Здесь, впрочем, возникает новая трудность: сам А.Дикий признает, что «об «украинцах» тогда не знали»: «слов «украина» и «украинец» тогда еще не было»; «об «украинстве» тогда только начинали говорить и в политический обиход это слово тогда еще не вошло… Так же в отчетах Галицкого сейма и Венского парламента группа депутатов-галичан всегда называемая «русскими» или «русинами», но никогда «украинцами» … «Украинство» же в современном смысле этого слова появляется в политической жизни Галиции только в конце 19-го века, точнее к концу 80-х годов».

Спрашивается: как же могли Русские использовать для себя новое (и более правильное с точки зрения А.Дикого) название «украинцы», если оно появилось только в «конце 19-го века»? Воистину «умный» автор «Неизвращенной истории…» ставит перед сотнями поколений наших «глупых» предков неразрешимую задачу!).

А может быть, под термином «русские» галичане понимали нечто такое, что совсем не связано ни с Русским Народом, ни с Россией? Да нет, А.Дикий отвергает подобное предположение: «В 1865 году ведущая газета Галичины «Слово» … открыто выступила с формулировкой культурно-политических настроений Галицкой Руси. Она доказывала, что галицкие «русины» и великороссы — один народ, а язык «русинов» — незначительное отклонение от русского языка и отличается от него только выговором; от Карпат и до Камчатки существует только один русский народ; а в создании литературного «русинского» языка нет никакой надобности, ибо уже существует только один русский народ и готовый русский литературный язык…

Все это настолько неоспоримые факты, что не только их отрицать, но и ставить под сомнение не решается даже позднейшая «украинская» сепаратистическая историография».[140]

Итак, даже самостийники не могут отрицать того, что в Галиции, признанном центре украинства, вплоть до конца XIX в. жили Русские, а об «Украине» и «украинцах» в ней ничего не знали. Как не знали о них и в остальной Малороссии. И это, действительно, неоспоримый факт. Почему же в полном противоречии с ним автор «Неизвращенной истории…» делает следующий вывод: «В подкрепление же своего утверждения о праве считать себя преемниками государственности Киевской Руси украинские сепаратисты приводят тот факт, что колыбель Киевской Руси — Приднепровье населено украинцами. Факт, несомненно, неоспоримый» [141]. Как же так: два взаимоисключающих факта — и оба верны? В этой алогичности четко проявляется творческая установка А.Дикого: держаться пресловутой «золотой середины» или иначе: «и нашим, и вашим». Поддержим и «шовинистов-сепаратистов», и сторонников единства Русской Нации, а читатель пусть сам решает: кто прав и на чьей стороне истина. Такой вот «объективизм».

* ИЗВЛЕЧЁННЫЕ ДАННЫЕ
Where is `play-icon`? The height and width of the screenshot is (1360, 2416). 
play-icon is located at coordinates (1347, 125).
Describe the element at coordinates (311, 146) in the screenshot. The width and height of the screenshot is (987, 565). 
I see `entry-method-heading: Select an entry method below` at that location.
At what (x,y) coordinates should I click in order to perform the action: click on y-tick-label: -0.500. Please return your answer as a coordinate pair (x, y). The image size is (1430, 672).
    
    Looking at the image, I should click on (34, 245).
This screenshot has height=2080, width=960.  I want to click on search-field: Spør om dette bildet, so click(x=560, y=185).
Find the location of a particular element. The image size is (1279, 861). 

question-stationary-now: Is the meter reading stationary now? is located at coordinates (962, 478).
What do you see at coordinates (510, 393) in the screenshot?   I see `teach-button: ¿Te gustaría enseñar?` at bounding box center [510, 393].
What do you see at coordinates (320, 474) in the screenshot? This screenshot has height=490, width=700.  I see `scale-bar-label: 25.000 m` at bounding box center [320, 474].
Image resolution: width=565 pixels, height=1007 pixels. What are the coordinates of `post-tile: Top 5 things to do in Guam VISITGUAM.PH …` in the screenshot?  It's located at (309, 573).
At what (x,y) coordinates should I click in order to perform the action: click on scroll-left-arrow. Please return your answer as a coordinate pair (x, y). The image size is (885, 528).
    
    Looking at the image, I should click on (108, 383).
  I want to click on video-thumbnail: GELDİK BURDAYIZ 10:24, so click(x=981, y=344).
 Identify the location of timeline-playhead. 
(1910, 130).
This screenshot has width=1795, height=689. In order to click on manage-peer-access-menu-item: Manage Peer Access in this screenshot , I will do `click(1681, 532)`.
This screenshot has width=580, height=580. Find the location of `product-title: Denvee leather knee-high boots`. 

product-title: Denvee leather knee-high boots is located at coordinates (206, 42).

* РАБОЧЕЕ ЗАДАНИЕ 1
Перечислите все положения, которые, согласно исследуемому тексту, доказывала газета «Слово» в 1865 году.
* РАБОЧЕЕ ЗАДАНИЕ 2
Перепечатайте из исследуемого текста отрывок от «Здесь, впрочем, возникает» до «предков неразрешимую задачу!).» включительно.

* РЕЗУЛЬТАТ ВЫПОЛНЕНИЯ 1
- Галицкие «русины» и великороссы — один народ.
- Язык «русинов» — незначительное отклонение от русского языка и отличается от него только выговором.
- От Карпат и до Камчатки существует только один русский народ.
- В создании литературного «русинского» языка нет никакой надобности, ибо уже существует только один русский народ и готовый русский литературный язык.

* РЕЗУЛЬТАТ ВЫПОЛНЕНИЯ 2
Здесь, впрочем, возникает новая трудность: сам А.Дикий признает, что «об «украинцах» тогда не знали»: «слов «украина» и «украинец» тогда еще не было»; «об «украинстве» тогда только начинали говорить и в политический обиход это слово тогда еще не вошло… Так же в отчетах Галицкого сейма и Венского парламента группа депутатов-галичан всегда называемая «русскими» или «русинами», но никогда «украинцами» … «Украинство» же в современном смысле этого слова появляется в политической жизни Галиции только в конце 19-го века, точнее к концу 80-х годов».

Спрашивается: как же могли Русские использовать для себя новое (и более правильное с точки зрения А.Дикого) название «украинцы», если оно появилось только в «конце 19-го века»? Воистину «умный» автор «Неизвращенной истории…» ставит перед сотнями поколений наших «глупых» предков неразрешимую задачу!).